— What you are asked to do —
Reproduce all of the data below line for line, leaving every character unchanged.

[Records of locating words and elements]
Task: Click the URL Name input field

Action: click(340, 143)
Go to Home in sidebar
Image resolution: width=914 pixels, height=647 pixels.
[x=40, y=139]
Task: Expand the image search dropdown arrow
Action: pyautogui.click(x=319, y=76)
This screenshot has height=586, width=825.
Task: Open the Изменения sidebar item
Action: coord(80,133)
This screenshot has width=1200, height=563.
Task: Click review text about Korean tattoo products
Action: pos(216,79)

— Written response —
Task: Click the URL Name input field

Action: click(340, 143)
Go to Home in sidebar
Image resolution: width=914 pixels, height=647 pixels.
[x=40, y=139]
Task: Expand the image search dropdown arrow
Action: pyautogui.click(x=319, y=76)
This screenshot has height=586, width=825.
Task: Open the Изменения sidebar item
Action: coord(80,133)
This screenshot has width=1200, height=563.
Task: Click review text about Korean tattoo products
Action: pos(216,79)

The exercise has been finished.